Il suicidio Chi leggerà il nuovo capitolo senza conoscere altri libri di Trevisan potrebbe commettere l’errore di ritenerlo profetico, in quanto si parla, in modo molto diretto, di suicidio. Tuttavia non si tratta certo di una novità, visto che questo tema, così come quello della morte, attraversa tutte le sue opere. In queste pagine inedite, Trevisan si stupisce di essere arrivato ai cinquant’anni, dichiara di essere sempre stato impreparato alla vita e definisce la condizione umana qualcosa di orribile, senza via d’uscita. Ciò che gli rende l’esistenza più tollerabile, scrive, è “l’idea che in ogni momento avrei potuto prendere l’iniziativa e farla finita. In fondo, il bene più prezioso su cui l’essere umano può contare, ciò che davvero lo distingue dall’animale, è la possibilità di sottrarsi al mondo in ogni momento attraverso il suicidio”. Poco più avanti aggiunge però che oramai è troppo tardi, avrebbe dovuto farlo quand’era giovane, perché la modalità deve essere il più possibile estetica e suicidarsi a cinquant’anni ha un che di ridicolo: “Dovrò rassegnarmi - conclude - a portare in giro la carcassa difettata per il tempo che sarà”.

La distanza tra vita e letteratura Come purtroppo sappiamo non è andata così e questo ci permette due considerazioni. La prima: per quanto Trevisan sia uno scrittore fortemente autobiografico, non dobbiamo cadere nell’errore di sovrapporre totalmente l’autore e l’io narrante, considerando inesistente la distanza tra vita e letteratura. Aspetto che tra l’altro viene ribadito nel capitolo inedito: “L’atteggiamento più normale, e il più stupido, è di attribuire allo scrittore la stessa visione del mondo dei suoi personaggi”. C’è poi un secondo elemento che merita di essere chiarito, tanto più in queste settimane in cui molti lo hanno ridotto a una sorta di principe delle tenebre ingoiato dall’oscurità, dimenticando le tante sfaccettature della sua personalità: “Works” non è un libro cupo e monotonale, nonostante i temi affrontati siano spesso crudi e scomodi e nonostante la visione del mondo resti senza speranza. È anzi un’opera che ricorda l’ariosa disperazione delle “Operette morali” di Leopardi, in cui il comico e il tragico sono magistralmente fusi insieme, grazie ad un’ampia pluralità di registri e all’uso di un’ironia corrosiva e perturbante, che spesso vira verso il grottesco, e che regala momenti davvero esilaranti. Memorabile in tal senso la galleria di figure che attraversano “Works” e di cui l’autore riesce a svelare l’essenza più profonda attraverso uno sguardo impassibile che mette in luce la piccineria degli esseri umani.

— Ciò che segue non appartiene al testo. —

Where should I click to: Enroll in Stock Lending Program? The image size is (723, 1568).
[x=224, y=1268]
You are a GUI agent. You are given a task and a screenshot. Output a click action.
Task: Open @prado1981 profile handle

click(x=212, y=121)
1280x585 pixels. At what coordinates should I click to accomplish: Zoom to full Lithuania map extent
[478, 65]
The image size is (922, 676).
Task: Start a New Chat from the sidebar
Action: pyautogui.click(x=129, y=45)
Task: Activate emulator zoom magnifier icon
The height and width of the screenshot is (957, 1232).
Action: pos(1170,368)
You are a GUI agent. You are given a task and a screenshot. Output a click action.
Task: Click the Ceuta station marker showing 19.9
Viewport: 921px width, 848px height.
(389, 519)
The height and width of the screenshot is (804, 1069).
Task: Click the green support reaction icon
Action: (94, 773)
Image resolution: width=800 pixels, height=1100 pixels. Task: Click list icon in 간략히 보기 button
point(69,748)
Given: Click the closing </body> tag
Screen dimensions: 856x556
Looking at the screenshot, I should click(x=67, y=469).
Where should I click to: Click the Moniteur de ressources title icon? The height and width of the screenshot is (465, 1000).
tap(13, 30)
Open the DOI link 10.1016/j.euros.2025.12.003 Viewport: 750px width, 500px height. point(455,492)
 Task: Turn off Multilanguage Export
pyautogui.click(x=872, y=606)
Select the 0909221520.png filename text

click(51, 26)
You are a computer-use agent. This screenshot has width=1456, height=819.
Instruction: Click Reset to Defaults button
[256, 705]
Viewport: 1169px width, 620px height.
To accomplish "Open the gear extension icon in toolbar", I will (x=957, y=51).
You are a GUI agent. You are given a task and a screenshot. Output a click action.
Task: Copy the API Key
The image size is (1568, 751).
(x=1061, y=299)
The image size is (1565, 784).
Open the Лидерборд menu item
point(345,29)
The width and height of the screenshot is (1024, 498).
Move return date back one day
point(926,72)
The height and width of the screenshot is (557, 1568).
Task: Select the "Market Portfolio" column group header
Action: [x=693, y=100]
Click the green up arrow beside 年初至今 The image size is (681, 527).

La scrittura Ma ciò che rende grande Trevisan, e il suo “Works” una pietra miliare della letteratura contemporanea, oltre a tutto quello che abbiamo detto fin qui, è la sua scrittura, che per lui era allo stesso tempo cura e malattia e che gli consentiva di guardare in faccia l’assurdità del mondo. Una scrittura caratterizzata da uno stile riconoscibilissimo, sinuoso, percussivo, implacabile, composto da periodi lunghi e vorticosi, che ha come numi tutelari Thomas Bernhard e Samuel Beckett, e che si innalza al di sopra dell’insipida medietà della lingua letteraria dominante. La sua lingua, netta e tagliente come un rasoio, che insegue costantemente la parola esatta e un’aderenza autentica alle cose, rappresenta un antidoto contro quest’epoca dominata da una comunicazione sempre più opaca e contraffatta.